Das Kentern der Kitanic

170.000 Unterschriften bei Kita-Volksbegehren „Mehr Zeit für Kinder“. Gesetzlich erforderliches Minimum von 60.375 gültigen Stimmen bereits offiziell nachgezählt. Jetzt droht dem Senat eine Niederlage beim Kita-Volksentscheid im Juni nächsten Jahres

von KAIJA KUTTER

Die stolze Zahl von 165.000 prangte gestern früh am SPD-Haus an der Kurt-Schumacher-Allee. Doch kurz darauf war sie schon überholt: Mehr als 170.000 Unterschriften konnten die Initiatoren des Kita-Volksbegehrens Olaf Scholz, Ties Rabe und Jutta Blankau an Landeswahlleiter Wolfgang Bick übergeben. Damit ist es eines der erfolgreichsten Volksbegehren der Stadtgeschichte (siehe Kasten). Die gesetzlich erforderliche Mindestzahl von 60.375 gültigen Stimmen ist bereits offiziell festgestellt worden: Die Kitanic ist gekentert.

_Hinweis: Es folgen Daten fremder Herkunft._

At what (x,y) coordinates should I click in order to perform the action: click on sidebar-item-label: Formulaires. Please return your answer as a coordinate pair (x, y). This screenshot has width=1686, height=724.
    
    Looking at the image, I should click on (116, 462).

„Nun ist es an den Verantwortlichen, die Lehren aus so einem eindeutigen Votum zu ziehen“, sagte SPD-Spitzenkandidat Thomas Mirow. Der Senat dürfe den Wunsch von Eltern, Beruf und Kinder miteinander zu vereinbaren, nicht länger ignorieren. Die SPD wolle Prioritäten setzen: „Wenn sie die Unterzeichner fragen, was wichtiger ist, eine teure U-Bahn zur Hafen-City oder Kitas, ist die Antwort eindeutig.“

Mit dem Volksbegehren wird ein Kita-Gesetz zur Abstimmung gestellt, dass im Kern einen Rechtsanspruch bei Berufstätigkeit vorsieht. Von Hamburg könne damit eine „Trendwende für ein kinderfreundlicheres Land“ ausgehen, erklärte Parteichef Olaf Scholz. Der Generalsekretär der Bundes-SPD verwies darauf, dass Hamburg zur Finanzierung ab 2005 jährlich 45 Millionen Euro aus dem Krippenausbauprogramm des Bundes erhalten könne. „Wir haben Probleme“, so Scholz, „die Länder zu überzeugen, das Geld zu nehmen.“

Damit das Kita-Gesetz in Kraft tritt, muss es die dritte Klippe nehmen und bei einer Abstimmung im Juni eine Mehrheit erhalten. Damit das zeitlich klappt, muss der Senat es nächste Woche offiziell anerkennen. Bildungssenator Reinhard Soltau (FDP) teilte mit, das Thema stehe nächsten Dienstag auf der Senatstagesordnung stehe. Es ergebe durchaus „Sinn“, den Volksentscheid bei der Europawahl mit abzustimmen. Da aber der Senat ja ohnehin bald allen Berufstätigen einen Platz verschaffen will, so Soltau, sei er „überflüssig“.